HIV-1 Rev aptamer



Timeline

Ellington, A. D. et al. obtained a series of aptamers with good affinity to HIV-1 Rev protein through in vitro selecting[1]

Ellington, A. D. et al. found a short helical stem and bulged nucleotides (nt) CUC ... UYGAG that have no counterpart in the wild-type (wt) element contribute to high-affinity binding[2]

The 3D model explains why RNA aptamer can bind Rev protein better[3]

Tuerk, C. et al. produced small RNA ligands with high affinity for HIV-1 Rev protein by SELEX in vitro evolution method for a series of chemical modification studies[4]

Aptamers were found to be functionally equivalent to the RBE when the assay system was saturated with Rev and better than the wild-type element when Rev was limiting[5]

The solution structure of the 35-mer high affinity RNA aptamer binding site of HIV-1 17-mer rev peptide was determined by NMR molecular dynamics[6]

Specific inhibition of viral p24 production following co-transfection of the anti-HIV Rev-binding aptamer and HIV proviral DNAs was observed[7]

More than half of the residues have increased flexibility in the Rev-RNA aptamer complex that has a higher affinity. This further suggests that the retention of conformational flexibility may be important in high-affinity ARM-RNA recognition[8]

It was demonstrated that HIV Rev, which is limited by the limited viral genome, can also form organized RNP by assembling homologous oligomers on Rev reaction element (RRE) RNA[9]

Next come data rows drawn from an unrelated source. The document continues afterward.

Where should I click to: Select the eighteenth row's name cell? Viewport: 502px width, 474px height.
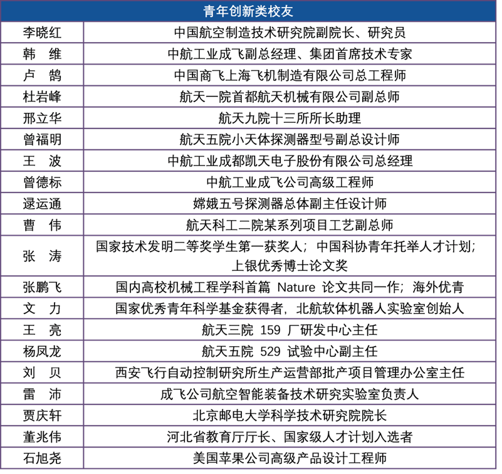point(42,415)
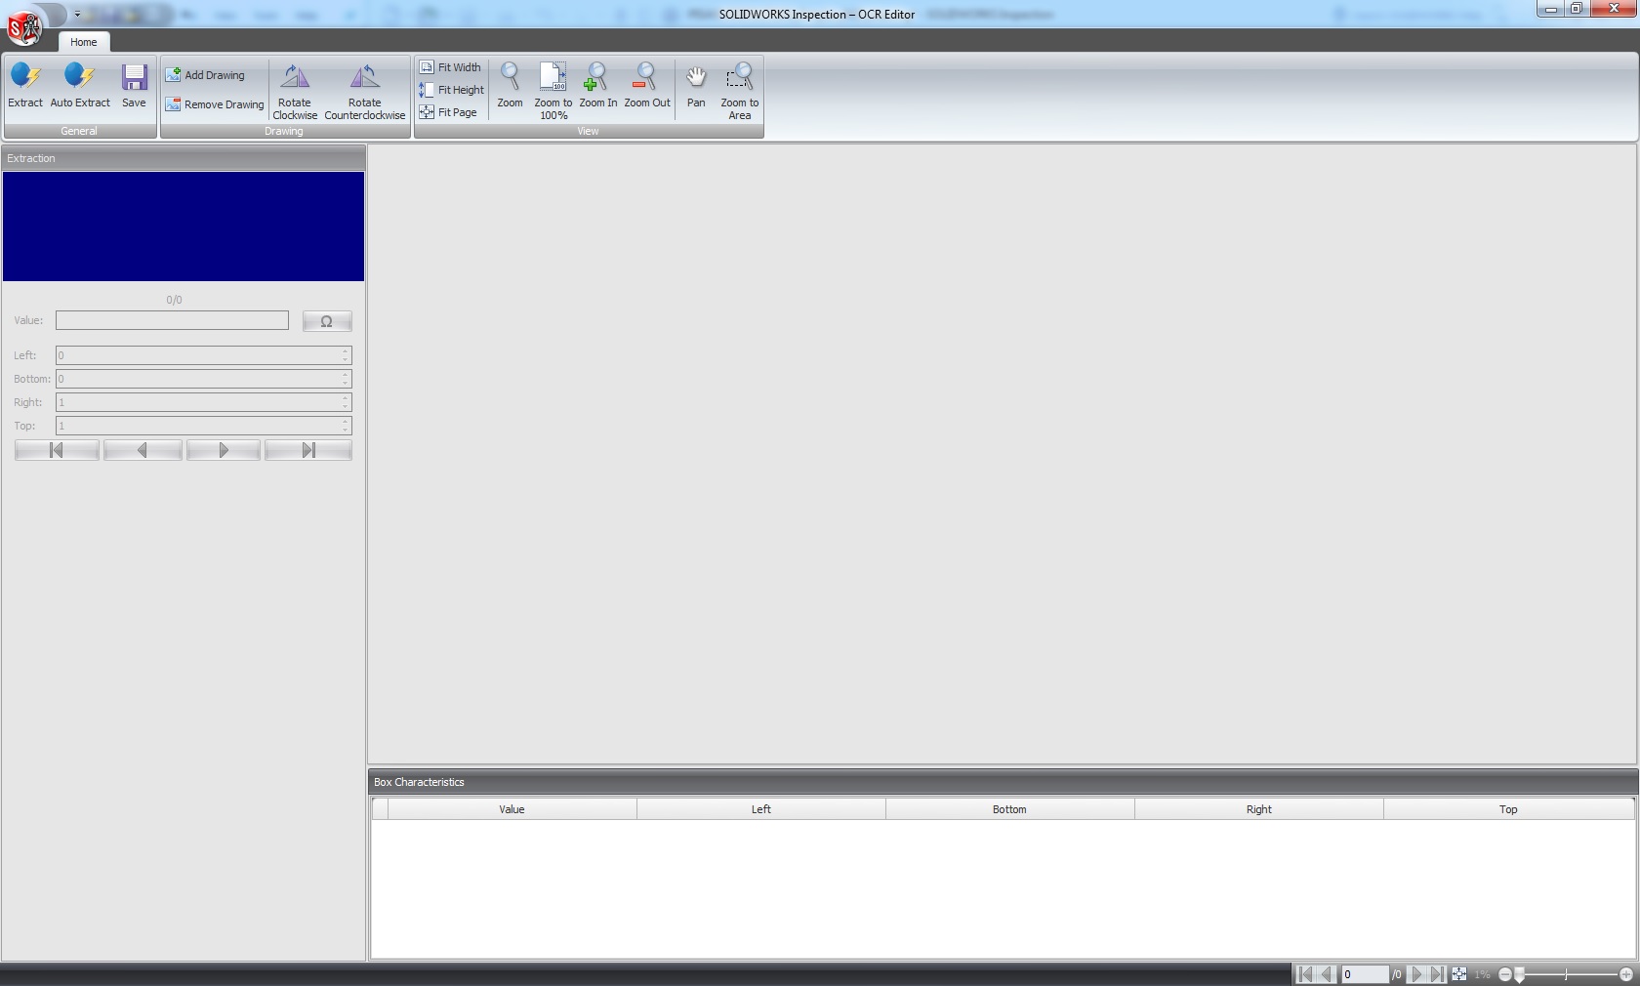Select the Zoom In tool
1640x986 pixels.
pyautogui.click(x=597, y=85)
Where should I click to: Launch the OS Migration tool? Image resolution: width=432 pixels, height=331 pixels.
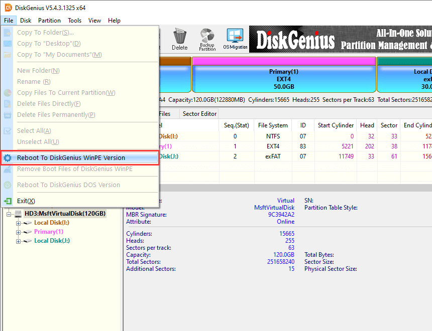(x=235, y=39)
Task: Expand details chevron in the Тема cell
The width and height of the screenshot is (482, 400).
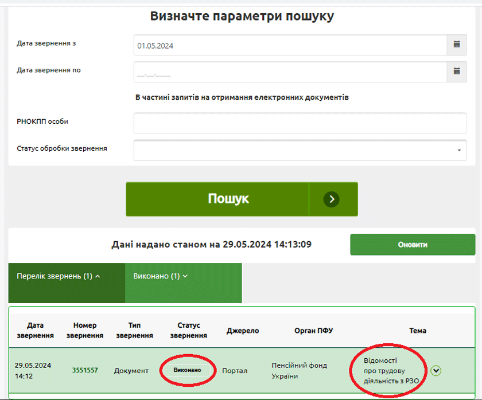Action: click(436, 371)
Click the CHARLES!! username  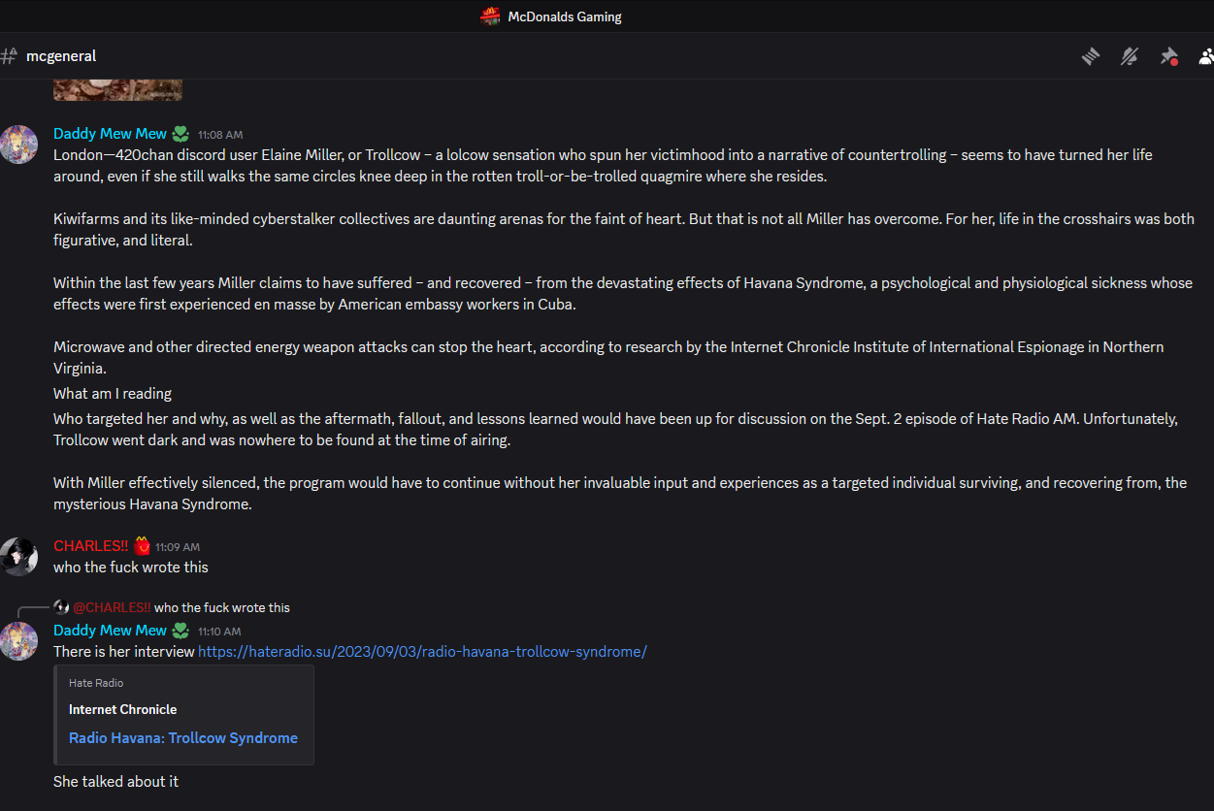(90, 546)
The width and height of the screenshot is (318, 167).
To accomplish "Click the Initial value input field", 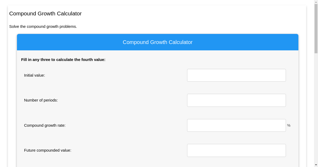I will coord(236,75).
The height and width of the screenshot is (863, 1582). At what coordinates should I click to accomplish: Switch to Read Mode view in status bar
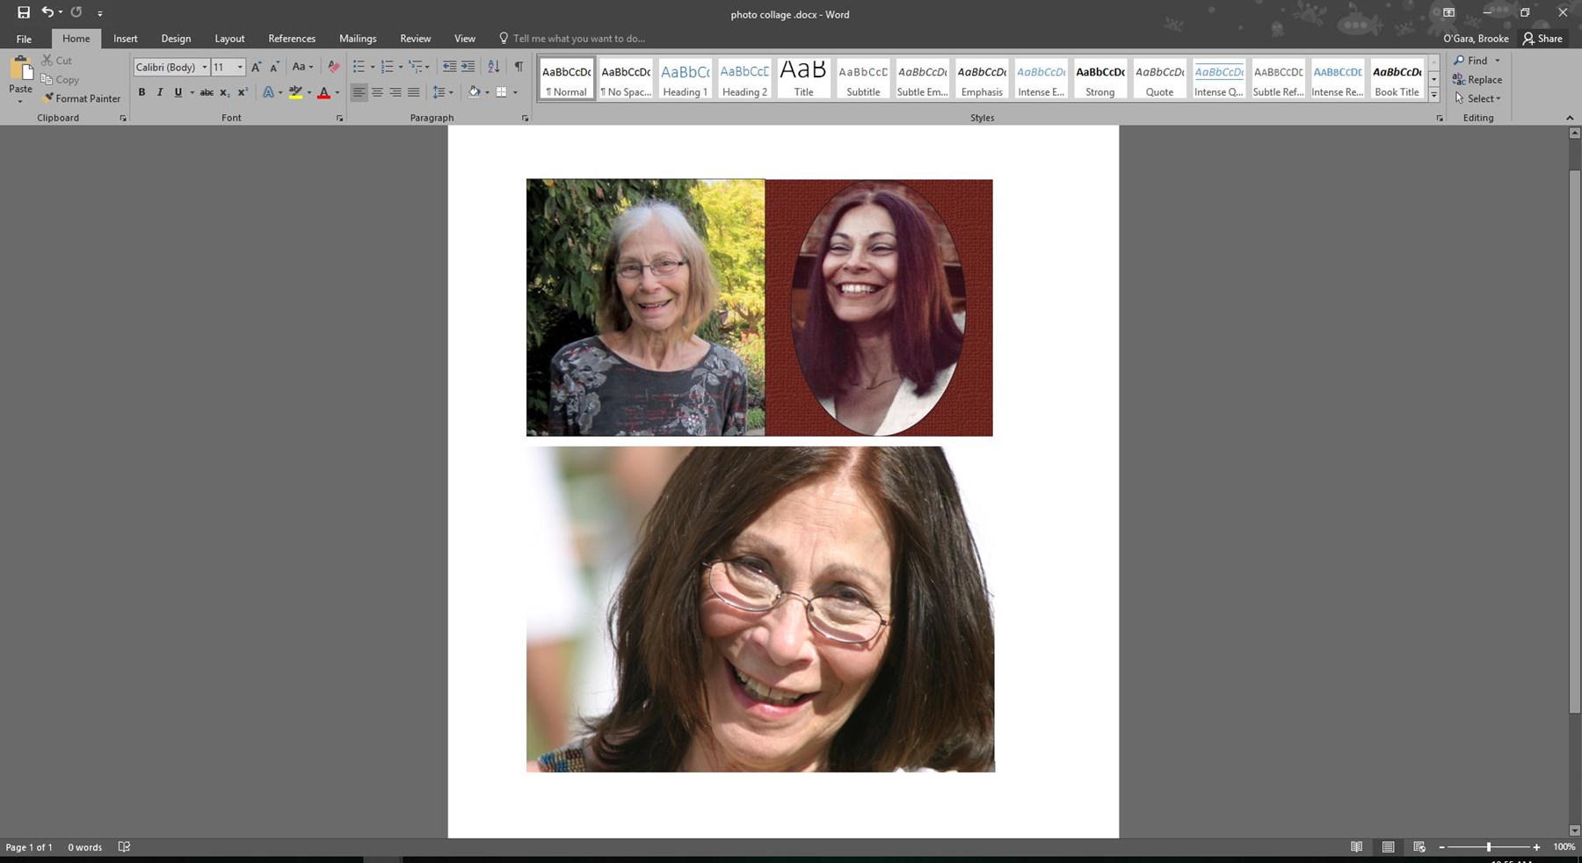[1356, 847]
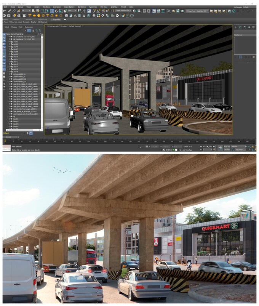Image resolution: width=259 pixels, height=306 pixels.
Task: Open the Rendering menu
Action: click(x=82, y=7)
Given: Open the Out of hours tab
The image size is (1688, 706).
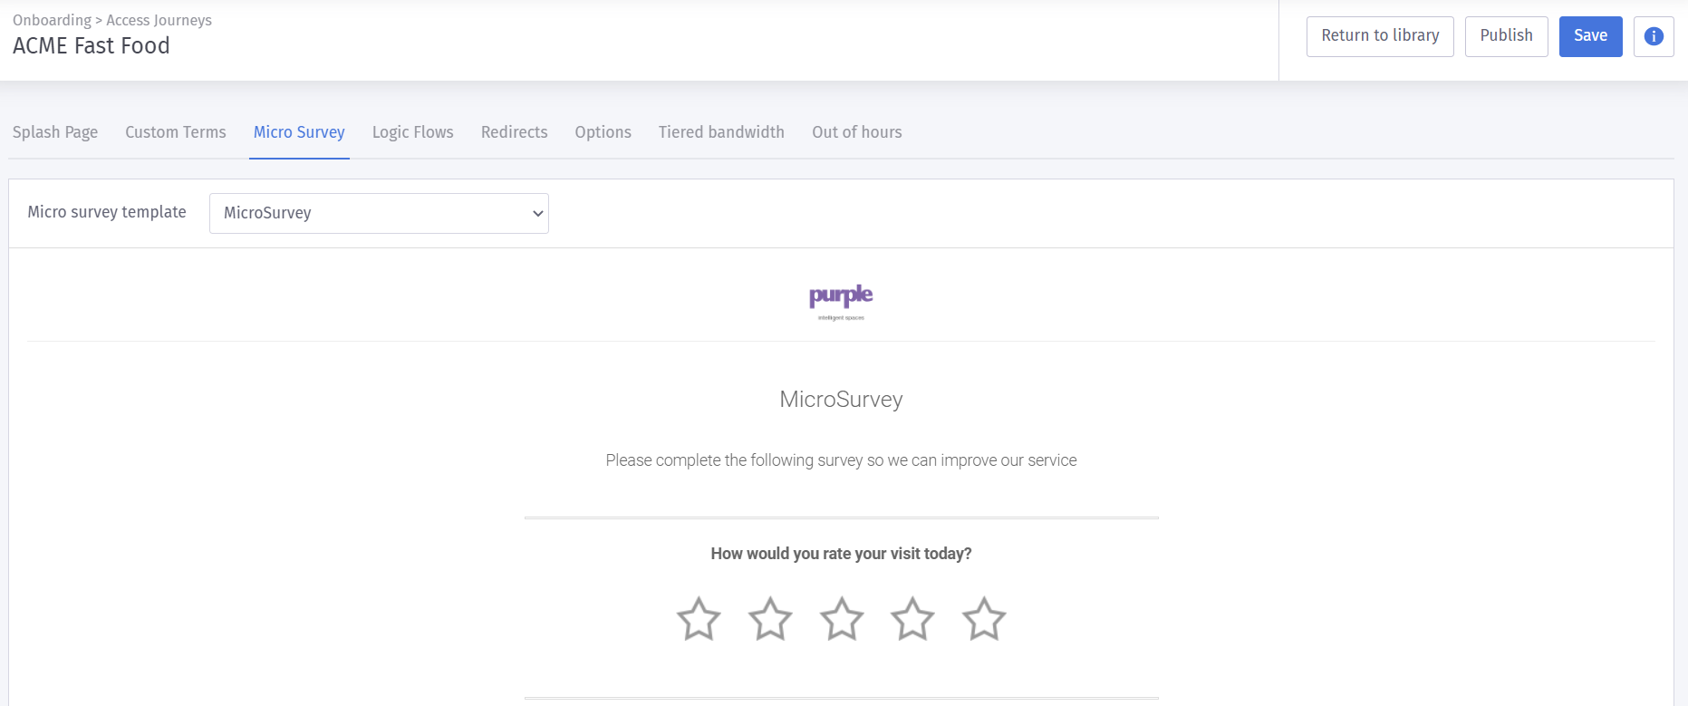Looking at the screenshot, I should 856,132.
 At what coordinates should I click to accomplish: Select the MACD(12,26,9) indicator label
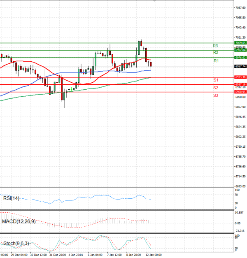coord(18,223)
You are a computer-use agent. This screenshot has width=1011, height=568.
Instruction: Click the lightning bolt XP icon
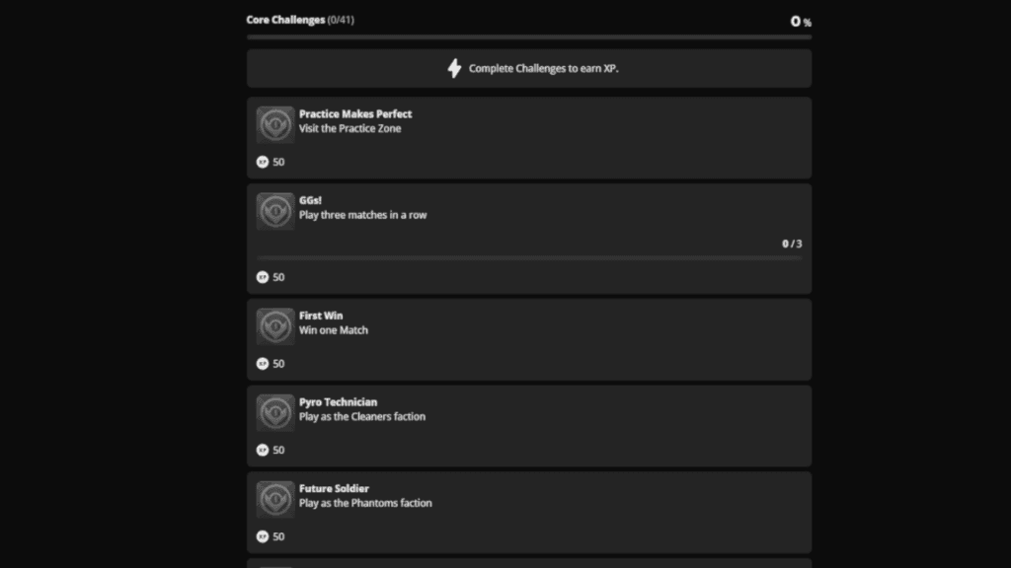click(x=454, y=68)
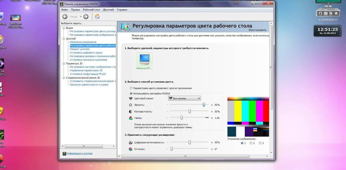
Task: Collapse the 'Параметры 3D' tree section
Action: [64, 63]
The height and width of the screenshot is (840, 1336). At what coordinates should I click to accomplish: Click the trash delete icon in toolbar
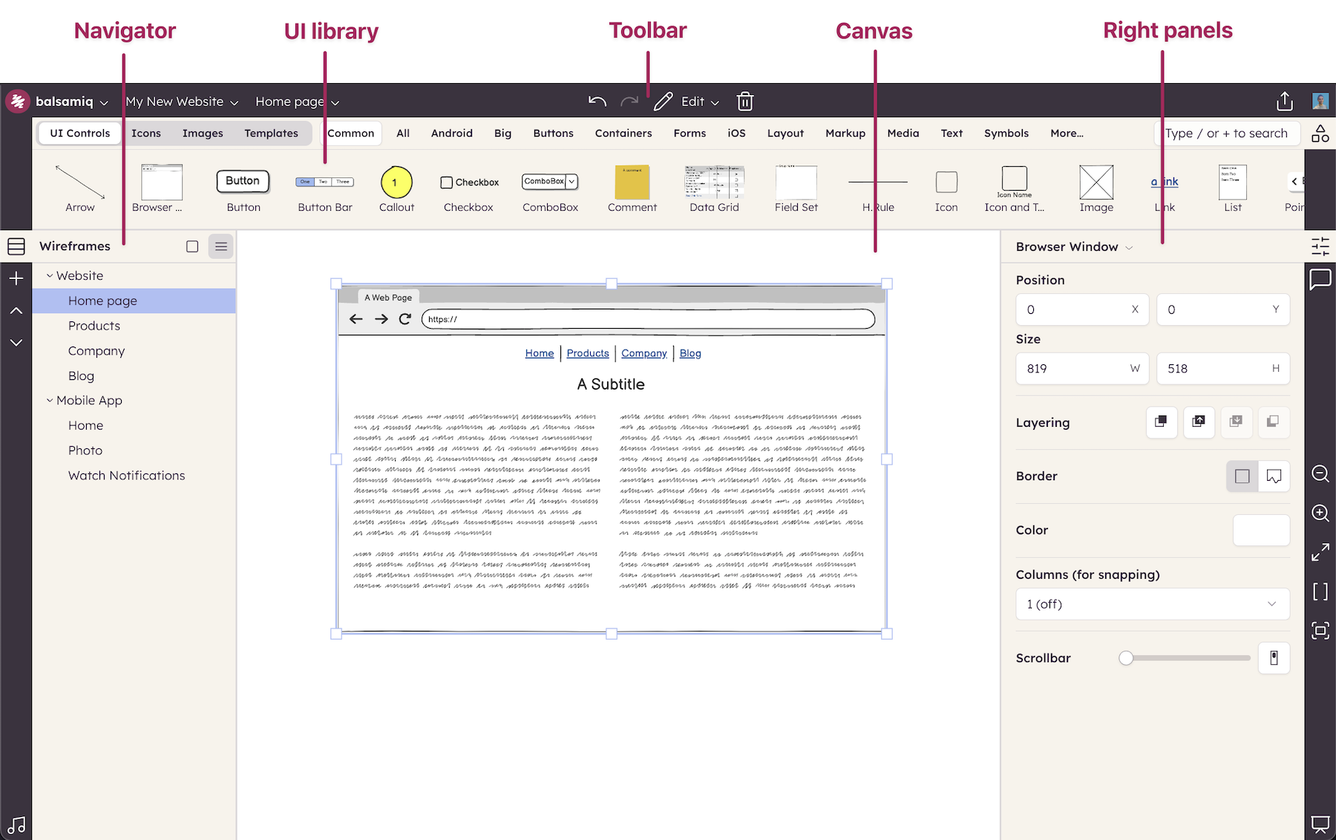(745, 102)
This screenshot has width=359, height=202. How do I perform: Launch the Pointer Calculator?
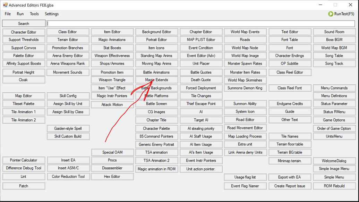(23, 160)
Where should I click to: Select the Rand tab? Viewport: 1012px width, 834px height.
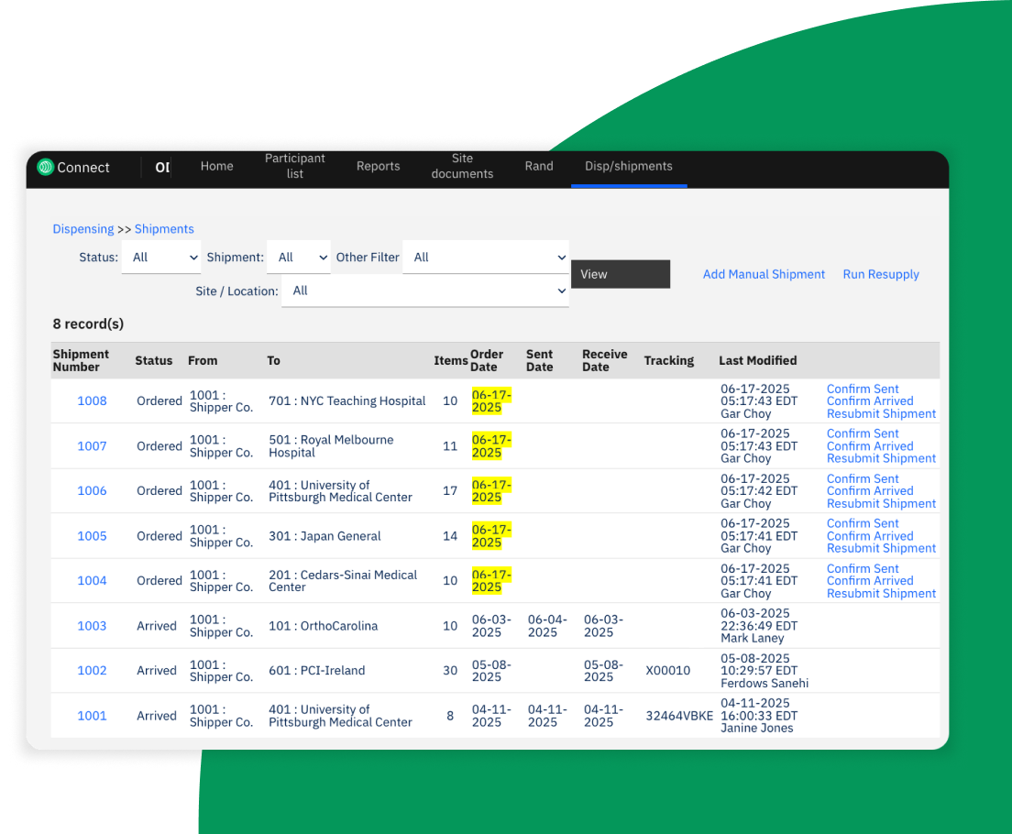(x=539, y=166)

The arginine-rich RNA-binding motif of HIV-1 Rev is intrinsically disordered and folds upon RRE binding[10]

Rev-RNA recognition relies on well-characterized sequence-specific contact at the IIB site and local RNA structure at the second site. The structure supports a model in which RRE utilizes the inherent plasticity of the Rev subunit interface to guide the formation of functional complexes[11]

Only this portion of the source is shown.